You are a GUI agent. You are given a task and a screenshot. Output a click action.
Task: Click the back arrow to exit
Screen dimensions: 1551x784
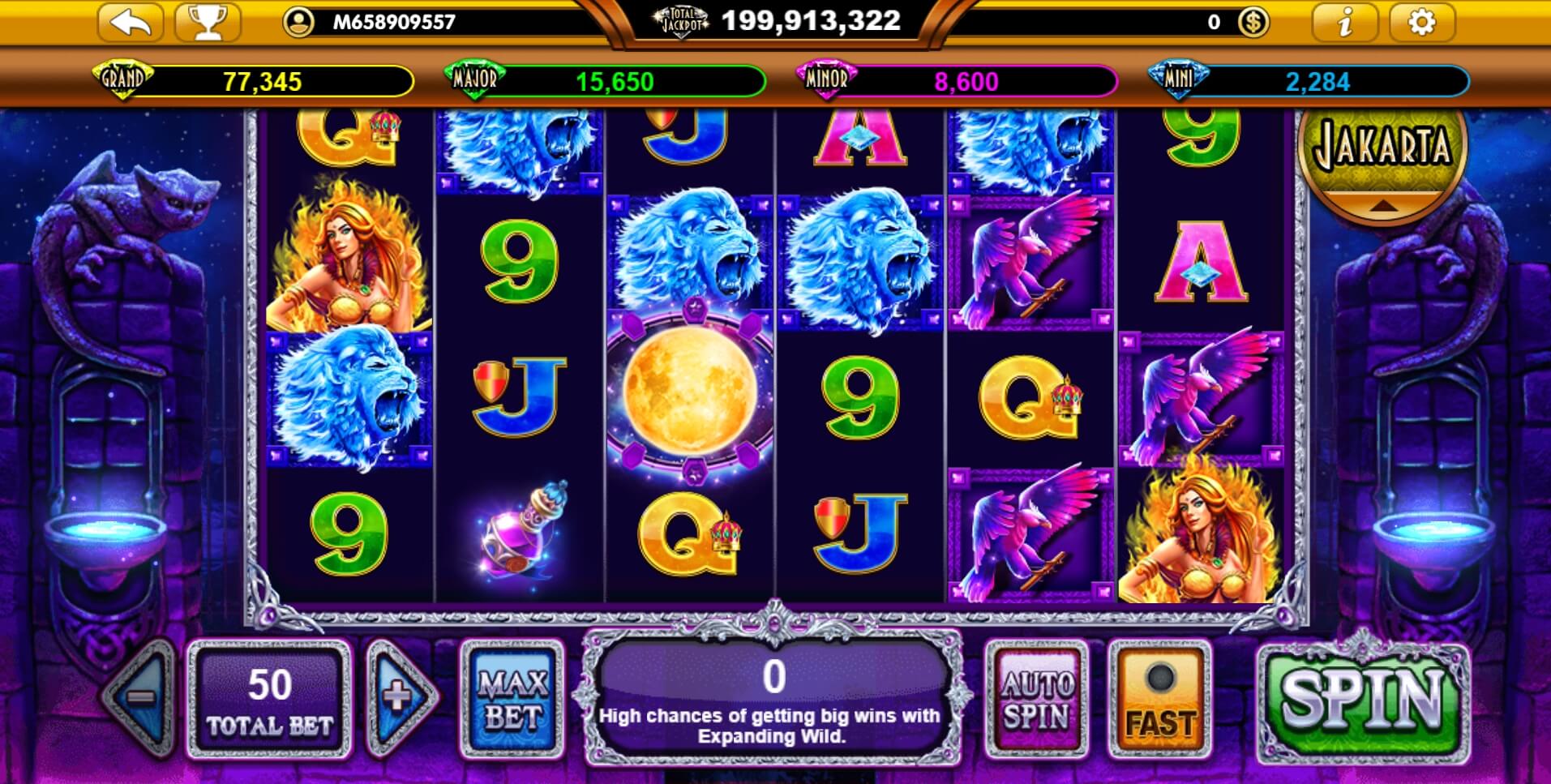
---
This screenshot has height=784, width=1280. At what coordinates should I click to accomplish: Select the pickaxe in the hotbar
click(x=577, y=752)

▸ Aim of the exercise:
Format the listing as a numbered list, leaving out blank lines: start at the line containing "You are a GUI" and end after the line containing "Screen dimensions: 1551x784".

▸ Written response:
1. You are a GUI agent. You are given a task and a screenshot. Output a click action.
2. Task: Click the back arrow to exit
3. Screen dimensions: 1551x784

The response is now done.